[Data for processing]

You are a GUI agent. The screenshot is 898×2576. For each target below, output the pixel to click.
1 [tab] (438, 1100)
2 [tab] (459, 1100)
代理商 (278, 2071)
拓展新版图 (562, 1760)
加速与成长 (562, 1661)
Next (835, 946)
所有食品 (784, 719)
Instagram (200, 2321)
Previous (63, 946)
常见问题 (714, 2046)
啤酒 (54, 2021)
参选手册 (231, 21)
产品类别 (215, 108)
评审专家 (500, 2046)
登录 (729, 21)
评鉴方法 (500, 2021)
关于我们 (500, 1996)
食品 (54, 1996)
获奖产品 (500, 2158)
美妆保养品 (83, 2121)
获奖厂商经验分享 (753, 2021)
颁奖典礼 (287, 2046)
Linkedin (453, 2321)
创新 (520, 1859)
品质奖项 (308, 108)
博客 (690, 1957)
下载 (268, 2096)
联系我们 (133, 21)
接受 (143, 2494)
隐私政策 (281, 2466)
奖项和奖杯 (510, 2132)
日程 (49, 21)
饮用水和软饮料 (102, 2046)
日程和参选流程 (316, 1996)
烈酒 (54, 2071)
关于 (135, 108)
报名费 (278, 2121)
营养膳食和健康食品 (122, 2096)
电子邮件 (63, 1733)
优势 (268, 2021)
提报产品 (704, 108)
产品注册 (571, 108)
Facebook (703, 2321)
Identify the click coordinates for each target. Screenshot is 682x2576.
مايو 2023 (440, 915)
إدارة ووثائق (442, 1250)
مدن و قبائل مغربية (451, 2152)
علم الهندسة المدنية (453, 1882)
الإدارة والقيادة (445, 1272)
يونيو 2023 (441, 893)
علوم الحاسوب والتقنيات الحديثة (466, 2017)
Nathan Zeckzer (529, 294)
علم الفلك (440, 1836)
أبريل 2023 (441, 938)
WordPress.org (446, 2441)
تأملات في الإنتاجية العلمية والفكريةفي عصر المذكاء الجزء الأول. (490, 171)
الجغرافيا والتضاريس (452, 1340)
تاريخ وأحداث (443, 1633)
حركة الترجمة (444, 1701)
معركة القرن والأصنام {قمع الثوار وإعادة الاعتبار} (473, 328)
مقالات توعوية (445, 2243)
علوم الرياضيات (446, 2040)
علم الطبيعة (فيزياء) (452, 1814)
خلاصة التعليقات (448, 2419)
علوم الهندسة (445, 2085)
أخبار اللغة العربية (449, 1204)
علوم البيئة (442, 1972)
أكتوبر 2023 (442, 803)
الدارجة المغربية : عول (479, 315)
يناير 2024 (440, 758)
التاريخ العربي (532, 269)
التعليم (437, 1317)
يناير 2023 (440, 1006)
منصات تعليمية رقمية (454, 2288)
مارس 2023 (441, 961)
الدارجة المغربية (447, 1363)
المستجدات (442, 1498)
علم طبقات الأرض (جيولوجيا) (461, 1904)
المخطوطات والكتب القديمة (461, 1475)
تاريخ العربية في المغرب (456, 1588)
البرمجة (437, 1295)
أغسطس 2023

[/Data for processing]

Task item: Using the records above, copy word for word the line with "下载 (268, 2096)", the line with "Facebook (703, 2321)", and every line between them.

Solution to this exercise:
下载 (268, 2096)
联系我们 (133, 21)
接受 (143, 2494)
隐私政策 (281, 2466)
奖项和奖杯 (510, 2132)
日程 (49, 21)
饮用水和软饮料 (102, 2046)
日程和参选流程 (316, 1996)
烈酒 (54, 2071)
关于 (135, 108)
报名费 (278, 2121)
营养膳食和健康食品 (122, 2096)
电子邮件 (63, 1733)
优势 (268, 2021)
提报产品 (704, 108)
产品注册 (571, 108)
Facebook (703, 2321)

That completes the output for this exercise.